Split Plot Design Layout Example
If there are 3 varieties and 3 fertilizers and we want more precision for fertilizers then with the RCBD with 3 replication, the varieties are assigned randomly to the main plots within 3 blocks using a separate randomization for each. Then the levels of the fertilizers are randomly assigned to the subplots within the main plots using a separate randomization in each main plot. The layout is
Another Split Plot Design Example
Suppose we want to study the effects of two irrigation methods (factor 1) and two different fertilizer types (factor 2) on four different fields (“whole plots”). While a field can easily be split into two for the two different fertilizers, the field cannot easily be split into two for irrigation: One irrigation system normally covers a whole field and the systems are expensive to replace.
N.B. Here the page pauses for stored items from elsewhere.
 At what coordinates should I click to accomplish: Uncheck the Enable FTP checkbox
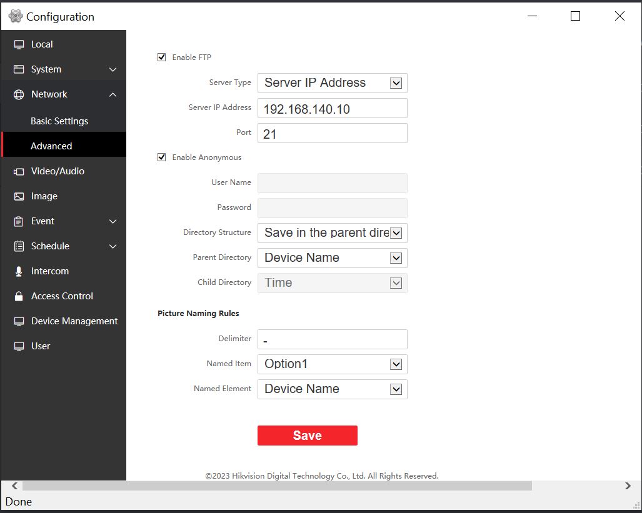162,57
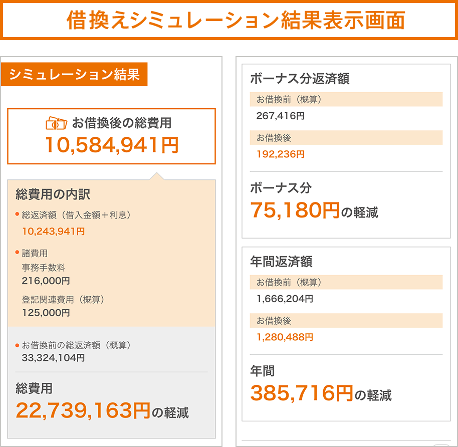The width and height of the screenshot is (458, 447).
Task: Select the シミュレーション結果 orange tab label
Action: tap(74, 75)
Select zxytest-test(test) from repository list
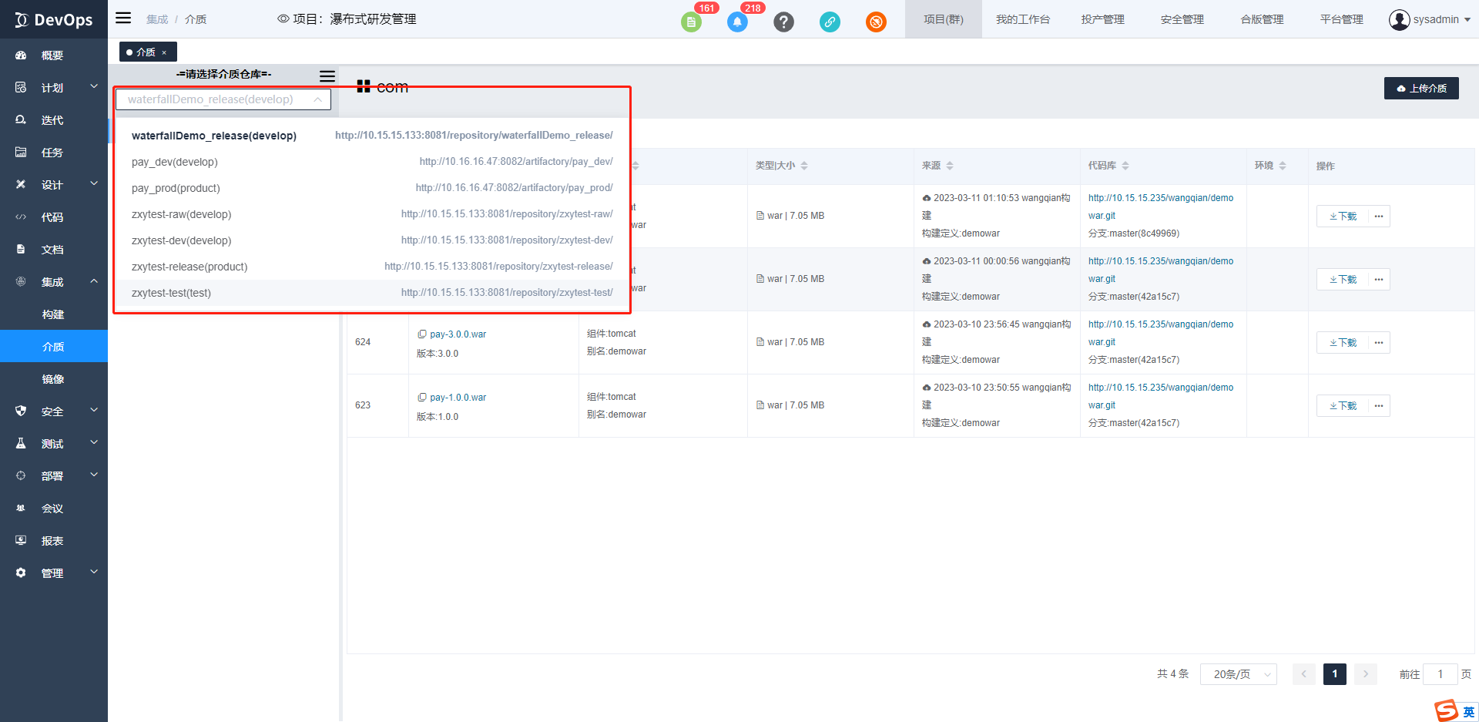Image resolution: width=1479 pixels, height=722 pixels. (171, 293)
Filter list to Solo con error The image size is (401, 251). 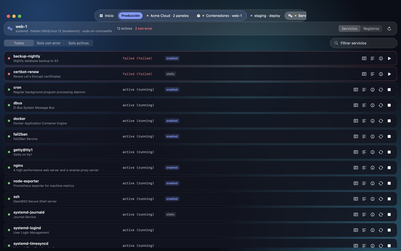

Advantages and Disadvantages of Split Plot Design
Advantages of Split Plot Design
More Practical Randomizing hard-to-change factors in groups, rather, than randomizing every run, is much less labor and time intensive.
Pliable Factors that naturally have large experimental units can be easily combined with factors having smaller experimental units.
More powerful Tests for the subplot effects from the easy-to-change factors generally have higher power due to partitioning the variance sources.
Adaptable New treatments can be introduced to experiments that are already in progress.
Cheaper to Run In case of a CRD, implementing a new irrigation method for each subplot would be extremely expensive.
More Efficient Changing the hard-to-change factors causes more error (increased variance) than changing the easy-to-change factors a split-plot design is more precise (than a completely randomized run order) for the subplot factors, subplot by subplot interactions and subplot by whole-plot interactions.
Efficient More efficient statistically, with increased precision. It permits efficient application of factors that would be difficult to apply to small plots.
Reduced Cost They can reduce the cost and complexity of manipulating factors that are difficult or expensive to change.
Precision The overall precision of split-plot design relative to the randomized complete block design may be increased by designing the main plot treatment in a Latin square design or in an incomplete Latin square design.
Disadvantages of Split Plot Design
Less powerful Tests for the hard-to-change factors are less powerful, having a larger variance to test against and fewer changes to help overcome the larger error.
Unfamiliar Analysis requires specialized methods to cope with partitioned variance sources.
Different Hard-to-change (whole-plot) and easy-to-change (subplot) factor effects are tested against different estimated noise. This can result in large whole-plot effects not being statistically significant, whereas small subplot effects are significant even though they may not be practically important.
Precision Differential in the estimation of interaction and the main effects.
Sources of Variation They involve different sources of variation ad error for each factor.
Missing Data When missing data occurs, the analysis is more complex than for a randomized complete block design.
Different treatment comparisons have different basic error variances which make the analysis more complex than with the randomized complete block design, especially if some unusual type of comparison is being made.